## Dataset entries
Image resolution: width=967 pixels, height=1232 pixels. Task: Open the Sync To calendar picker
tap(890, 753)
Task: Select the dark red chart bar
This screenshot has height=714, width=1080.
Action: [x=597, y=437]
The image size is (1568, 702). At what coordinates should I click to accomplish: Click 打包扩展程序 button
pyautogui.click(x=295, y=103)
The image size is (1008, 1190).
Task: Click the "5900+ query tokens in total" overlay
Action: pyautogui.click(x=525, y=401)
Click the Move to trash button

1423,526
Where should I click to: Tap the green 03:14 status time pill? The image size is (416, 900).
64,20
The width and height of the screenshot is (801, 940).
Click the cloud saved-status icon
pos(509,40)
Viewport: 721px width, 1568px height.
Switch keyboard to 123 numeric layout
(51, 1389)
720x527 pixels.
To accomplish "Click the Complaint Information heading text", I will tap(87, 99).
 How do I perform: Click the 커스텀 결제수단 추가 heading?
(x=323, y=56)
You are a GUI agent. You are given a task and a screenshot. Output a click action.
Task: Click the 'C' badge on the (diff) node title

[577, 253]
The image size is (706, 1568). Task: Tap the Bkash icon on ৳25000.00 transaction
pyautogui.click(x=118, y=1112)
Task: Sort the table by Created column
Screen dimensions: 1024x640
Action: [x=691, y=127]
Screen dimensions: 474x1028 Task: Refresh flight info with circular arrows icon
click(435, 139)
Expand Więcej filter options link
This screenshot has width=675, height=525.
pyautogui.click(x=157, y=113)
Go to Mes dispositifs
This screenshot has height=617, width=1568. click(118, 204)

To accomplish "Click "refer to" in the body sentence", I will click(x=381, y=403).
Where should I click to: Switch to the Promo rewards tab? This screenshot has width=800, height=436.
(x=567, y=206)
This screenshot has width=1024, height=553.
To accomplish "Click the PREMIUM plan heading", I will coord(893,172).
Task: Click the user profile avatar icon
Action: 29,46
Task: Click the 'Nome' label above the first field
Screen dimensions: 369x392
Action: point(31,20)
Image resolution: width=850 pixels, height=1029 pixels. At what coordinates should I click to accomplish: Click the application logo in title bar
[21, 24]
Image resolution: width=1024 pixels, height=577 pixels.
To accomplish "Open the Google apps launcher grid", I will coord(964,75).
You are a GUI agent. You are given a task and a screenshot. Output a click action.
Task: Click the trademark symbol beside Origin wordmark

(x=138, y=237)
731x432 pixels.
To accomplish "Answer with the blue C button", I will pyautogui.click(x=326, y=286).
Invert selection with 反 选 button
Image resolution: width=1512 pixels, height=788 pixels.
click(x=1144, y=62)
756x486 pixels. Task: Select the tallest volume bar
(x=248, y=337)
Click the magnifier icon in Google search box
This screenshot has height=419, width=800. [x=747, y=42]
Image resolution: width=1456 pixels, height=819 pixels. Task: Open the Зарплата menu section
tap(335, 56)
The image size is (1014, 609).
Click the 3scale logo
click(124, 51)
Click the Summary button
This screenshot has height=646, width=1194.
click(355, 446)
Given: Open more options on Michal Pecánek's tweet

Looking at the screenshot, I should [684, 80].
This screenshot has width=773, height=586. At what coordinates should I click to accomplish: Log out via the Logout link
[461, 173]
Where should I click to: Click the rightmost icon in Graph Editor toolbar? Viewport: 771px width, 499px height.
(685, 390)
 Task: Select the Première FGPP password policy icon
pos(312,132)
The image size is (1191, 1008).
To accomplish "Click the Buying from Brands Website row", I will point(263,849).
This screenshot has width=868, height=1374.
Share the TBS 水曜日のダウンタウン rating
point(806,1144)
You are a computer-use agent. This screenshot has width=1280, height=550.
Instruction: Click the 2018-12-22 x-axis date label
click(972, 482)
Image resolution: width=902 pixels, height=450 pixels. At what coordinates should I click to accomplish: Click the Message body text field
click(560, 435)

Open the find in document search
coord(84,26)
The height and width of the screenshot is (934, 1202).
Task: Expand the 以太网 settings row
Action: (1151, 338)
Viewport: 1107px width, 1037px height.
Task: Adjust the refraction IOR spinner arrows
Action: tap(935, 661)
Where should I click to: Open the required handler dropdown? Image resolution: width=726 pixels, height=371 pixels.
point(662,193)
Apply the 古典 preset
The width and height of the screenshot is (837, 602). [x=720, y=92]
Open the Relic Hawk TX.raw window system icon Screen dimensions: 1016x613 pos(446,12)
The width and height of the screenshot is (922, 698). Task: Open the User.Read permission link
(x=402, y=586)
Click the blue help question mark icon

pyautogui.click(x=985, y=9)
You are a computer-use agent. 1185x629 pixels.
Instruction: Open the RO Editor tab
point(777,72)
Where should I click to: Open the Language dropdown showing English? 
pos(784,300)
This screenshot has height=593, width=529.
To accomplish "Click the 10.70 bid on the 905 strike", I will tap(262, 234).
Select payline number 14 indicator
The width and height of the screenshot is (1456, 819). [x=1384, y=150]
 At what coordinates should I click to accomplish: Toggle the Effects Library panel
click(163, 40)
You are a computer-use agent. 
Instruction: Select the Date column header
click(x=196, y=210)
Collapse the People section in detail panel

## Required action
Give all of the entries again, word for word.

## Response box
Image resolution: width=967 pixels, height=1232 pixels. Task: Open the Sync To calendar picker
tap(890, 753)
Task: Select the dark red chart bar
This screenshot has height=714, width=1080.
Action: [x=597, y=437]
The image size is (1568, 702). At what coordinates should I click to accomplish: Click 打包扩展程序 button
pyautogui.click(x=295, y=103)
The image size is (1008, 1190).
Task: Click the "5900+ query tokens in total" overlay
Action: pyautogui.click(x=525, y=401)
Click the Move to trash button

1423,526
Where should I click to: Tap the green 03:14 status time pill? The image size is (416, 900).
64,20
The width and height of the screenshot is (801, 940).
Click the cloud saved-status icon
pos(509,40)
Viewport: 721px width, 1568px height.
Switch keyboard to 123 numeric layout
(51, 1389)
720x527 pixels.
To accomplish "Click the Complaint Information heading text", I will tap(87, 99).
 How do I perform: Click the 커스텀 결제수단 추가 heading?
(x=323, y=56)
You are a GUI agent. You are given a task and a screenshot. Output a click action.
Task: Click the 'C' badge on the (diff) node title

[577, 253]
The image size is (706, 1568). Task: Tap the Bkash icon on ৳25000.00 transaction
pyautogui.click(x=118, y=1112)
Task: Sort the table by Created column
Screen dimensions: 1024x640
Action: [x=691, y=127]
Screen dimensions: 474x1028 Task: Refresh flight info with circular arrows icon
click(435, 139)
Expand Więcej filter options link
This screenshot has width=675, height=525.
pyautogui.click(x=157, y=113)
Go to Mes dispositifs
This screenshot has height=617, width=1568. click(118, 204)

To accomplish "Click "refer to" in the body sentence", I will click(x=381, y=403).
Where should I click to: Switch to the Promo rewards tab? This screenshot has width=800, height=436.
(x=567, y=206)
This screenshot has width=1024, height=553.
To accomplish "Click the PREMIUM plan heading", I will coord(893,172).
Task: Click the user profile avatar icon
Action: 29,46
Task: Click the 'Nome' label above the first field
Screen dimensions: 369x392
Action: point(31,20)
Image resolution: width=850 pixels, height=1029 pixels. At what coordinates should I click to accomplish: Click the application logo in title bar
[21, 24]
Image resolution: width=1024 pixels, height=577 pixels.
To accomplish "Open the Google apps launcher grid", I will coord(964,75).
You are a GUI agent. You are given a task and a screenshot. Output a click action.
Task: Click the trademark symbol beside Origin wordmark

(x=138, y=237)
731x432 pixels.
To accomplish "Answer with the blue C button", I will pyautogui.click(x=326, y=286).
Invert selection with 反 选 button
Image resolution: width=1512 pixels, height=788 pixels.
click(x=1144, y=62)
756x486 pixels. Task: Select the tallest volume bar
(x=248, y=337)
Click the magnifier icon in Google search box
This screenshot has height=419, width=800. [x=747, y=42]
Image resolution: width=1456 pixels, height=819 pixels. Task: Open the Зарплата menu section
tap(335, 56)
The image size is (1014, 609).
Click the 3scale logo
click(124, 51)
Click the Summary button
This screenshot has height=646, width=1194.
click(355, 446)
Given: Open more options on Michal Pecánek's tweet

Looking at the screenshot, I should [684, 80].
This screenshot has width=773, height=586. At what coordinates should I click to accomplish: Log out via the Logout link
[461, 173]
Where should I click to: Click the rightmost icon in Graph Editor toolbar? Viewport: 771px width, 499px height.
(685, 390)
 Task: Select the Première FGPP password policy icon
pos(312,132)
The image size is (1191, 1008).
To accomplish "Click the Buying from Brands Website row", I will point(263,849).
This screenshot has width=868, height=1374.
Share the TBS 水曜日のダウンタウン rating
point(806,1144)
You are a computer-use agent. This screenshot has width=1280, height=550.
Instruction: Click the 2018-12-22 x-axis date label
click(972, 482)
Image resolution: width=902 pixels, height=450 pixels. At what coordinates should I click to accomplish: Click the Message body text field
click(560, 435)

Open the find in document search
coord(84,26)
The height and width of the screenshot is (934, 1202).
Task: Expand the 以太网 settings row
Action: (1151, 338)
Viewport: 1107px width, 1037px height.
Task: Adjust the refraction IOR spinner arrows
Action: tap(935, 661)
Where should I click to: Open the required handler dropdown? Image resolution: width=726 pixels, height=371 pixels.
point(662,193)
Apply the 古典 preset
The width and height of the screenshot is (837, 602). [x=720, y=92]
Open the Relic Hawk TX.raw window system icon Screen dimensions: 1016x613 pos(446,12)
The width and height of the screenshot is (922, 698). Task: Open the User.Read permission link
(x=402, y=586)
Click the blue help question mark icon

pyautogui.click(x=985, y=9)
You are a computer-use agent. 1185x629 pixels.
Instruction: Open the RO Editor tab
point(777,72)
Where should I click to: Open the Language dropdown showing English? 
pos(784,300)
This screenshot has height=593, width=529.
To accomplish "Click the 10.70 bid on the 905 strike", I will tap(262, 234).
Select payline number 14 indicator
The width and height of the screenshot is (1456, 819). [x=1384, y=150]
 At what coordinates should I click to accomplish: Toggle the Effects Library panel
click(163, 40)
You are a computer-use agent. 
Instruction: Select the Date column header
click(x=196, y=210)
Collapse the People section in detail panel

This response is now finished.